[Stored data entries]
§ §

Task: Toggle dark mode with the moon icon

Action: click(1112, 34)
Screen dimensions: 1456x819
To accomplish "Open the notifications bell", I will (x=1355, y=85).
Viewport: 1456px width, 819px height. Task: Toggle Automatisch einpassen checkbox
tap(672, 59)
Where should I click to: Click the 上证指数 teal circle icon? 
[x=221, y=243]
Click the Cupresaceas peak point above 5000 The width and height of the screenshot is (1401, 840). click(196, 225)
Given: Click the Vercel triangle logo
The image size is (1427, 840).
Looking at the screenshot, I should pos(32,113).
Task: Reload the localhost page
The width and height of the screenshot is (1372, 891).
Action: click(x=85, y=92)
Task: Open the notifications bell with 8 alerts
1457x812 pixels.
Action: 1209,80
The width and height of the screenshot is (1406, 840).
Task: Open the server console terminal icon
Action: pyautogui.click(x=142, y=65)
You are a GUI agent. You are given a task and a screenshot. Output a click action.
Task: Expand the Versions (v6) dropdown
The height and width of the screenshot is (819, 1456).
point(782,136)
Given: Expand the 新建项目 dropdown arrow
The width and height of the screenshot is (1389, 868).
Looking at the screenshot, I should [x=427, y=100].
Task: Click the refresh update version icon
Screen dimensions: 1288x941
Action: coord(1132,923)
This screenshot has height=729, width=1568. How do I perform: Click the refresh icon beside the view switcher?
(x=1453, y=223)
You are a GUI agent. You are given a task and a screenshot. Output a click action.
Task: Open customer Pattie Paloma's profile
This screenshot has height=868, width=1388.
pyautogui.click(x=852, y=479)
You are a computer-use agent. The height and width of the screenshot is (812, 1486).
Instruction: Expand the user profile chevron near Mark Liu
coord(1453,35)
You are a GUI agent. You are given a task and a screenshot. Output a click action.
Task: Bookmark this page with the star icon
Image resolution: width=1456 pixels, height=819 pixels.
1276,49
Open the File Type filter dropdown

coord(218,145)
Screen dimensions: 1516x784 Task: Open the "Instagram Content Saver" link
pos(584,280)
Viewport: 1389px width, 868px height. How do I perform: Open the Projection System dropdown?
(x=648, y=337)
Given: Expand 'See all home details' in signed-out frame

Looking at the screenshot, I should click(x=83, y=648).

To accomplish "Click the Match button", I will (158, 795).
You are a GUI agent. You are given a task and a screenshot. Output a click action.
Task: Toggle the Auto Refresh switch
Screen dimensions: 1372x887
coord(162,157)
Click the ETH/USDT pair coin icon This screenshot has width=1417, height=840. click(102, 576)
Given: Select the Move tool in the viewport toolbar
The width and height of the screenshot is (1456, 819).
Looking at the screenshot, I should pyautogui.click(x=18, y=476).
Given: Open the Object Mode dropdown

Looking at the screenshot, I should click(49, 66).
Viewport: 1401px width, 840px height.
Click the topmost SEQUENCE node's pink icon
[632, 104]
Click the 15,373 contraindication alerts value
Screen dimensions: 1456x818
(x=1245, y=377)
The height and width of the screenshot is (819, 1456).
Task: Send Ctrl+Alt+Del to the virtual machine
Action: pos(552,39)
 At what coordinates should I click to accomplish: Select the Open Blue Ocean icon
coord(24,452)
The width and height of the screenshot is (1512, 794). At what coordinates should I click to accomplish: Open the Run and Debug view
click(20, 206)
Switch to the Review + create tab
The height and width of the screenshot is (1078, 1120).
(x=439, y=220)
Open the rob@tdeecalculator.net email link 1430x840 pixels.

§ §

Total the lines in the records above that contain the string "page". Write only that total.

Answer to this problem:
2